Your pay-equity checklist
Before your next reporting cycle
- Define comparison cohorts by equal work or work of equal value.
- Standardize job titles and levels so the regression compares like with like.
- Collect legitimate factors: role, level, tenure, location, and performance rating.
- Compute the raw gap for context and the regression-adjusted gap for decisions.
- Flag every unexplained gap above your threshold (5% under the Directive).
- Investigate each flagged case for an objective, gender-neutral justification.
- Model and fund remediation for confirmed inequities.
- Re-run the analysis on a fixed cadence to catch gaps that reopen.
Frequently asked questions
What is the difference between the raw and adjusted pay gap?
The raw (or unadjusted) gap simply compares average pay between groups and mixes legitimate factors with potential bias. The adjusted gap is the residual left after a regression controls for role, level, tenure, location, and performance - it estimates how much pay differs for genuinely equal work. Regulators and courts increasingly focus on the adjusted gap because it isolates the part that may be inequitable.
How does regression analysis detect pay inequity?

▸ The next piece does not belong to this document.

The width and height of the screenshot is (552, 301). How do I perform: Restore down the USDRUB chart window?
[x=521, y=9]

You build a multiple-regression model where pay is predicted by legitimate factors - job level, tenure, location, performance - and then add the protected characteristic. If the coefficient on that characteristic is statistically significant after the legitimate factors are accounted for, it signals pay differences that those factors don’t explain, pointing you to the cohorts and individuals that need investigation.
What does the EU Pay Transparency Directive require?

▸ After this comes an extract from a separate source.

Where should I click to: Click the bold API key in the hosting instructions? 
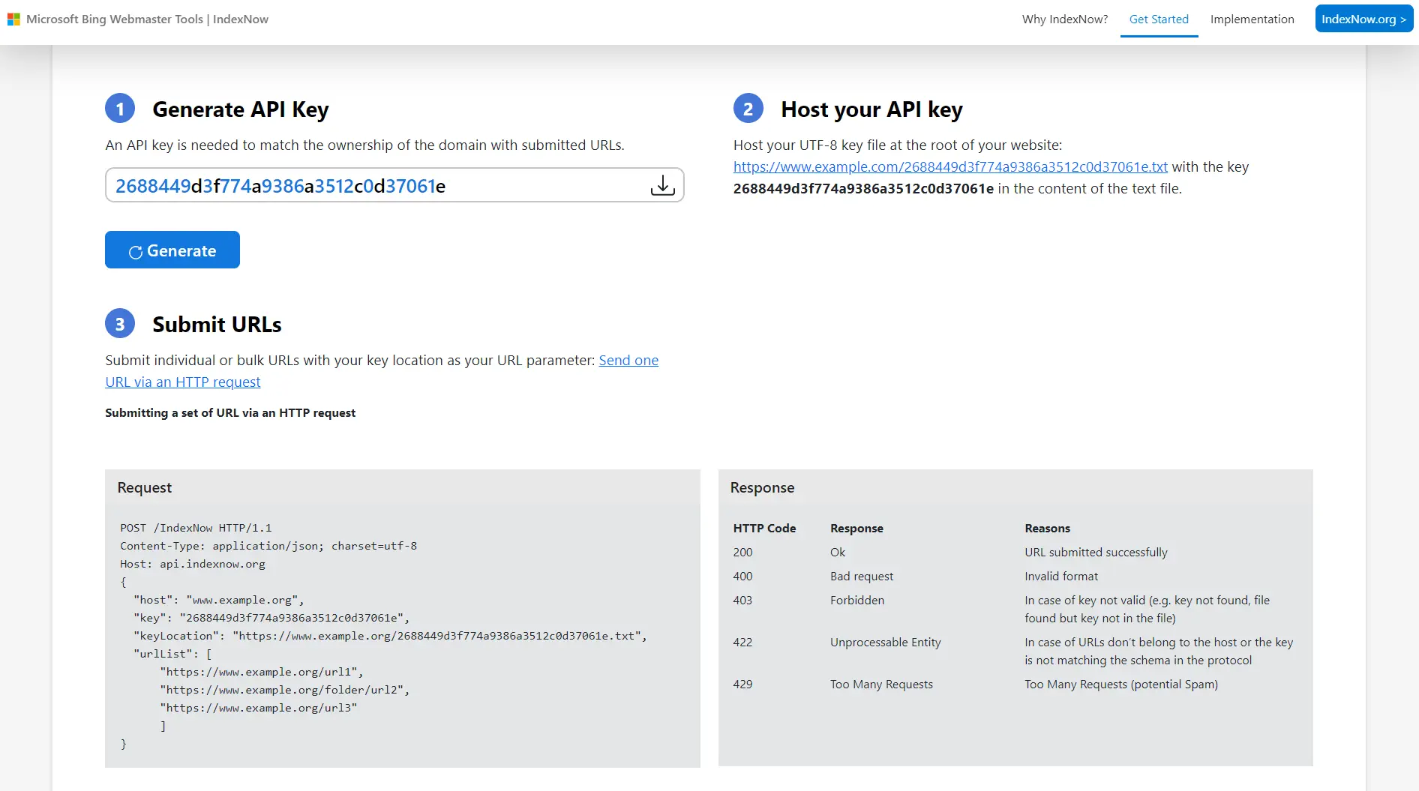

Being transposed into national law across member states through 2026, it requires employers to report gender pay gaps, gives workers the right to information about pay levels for their role, and bans pay secrecy clauses. Where an unexplained gap exceeds a defined threshold (commonly cited as 5%) and cannot be justified by objective, gender-neutral factors, the employer must run a joint pay assessment with worker representatives and remediate.
How often should we run a pay-equity analysis?
Treat it as continuous rather than annual. Gaps reopen every merit cycle, promotion round, and new-hire wave, so many organizations analyze at least twice a year and always before and after compensation reviews. Building the analysis on live workforce data - rather than a once-a-year spreadsheet - lets you catch a drift before it becomes a reportable, remediable gap.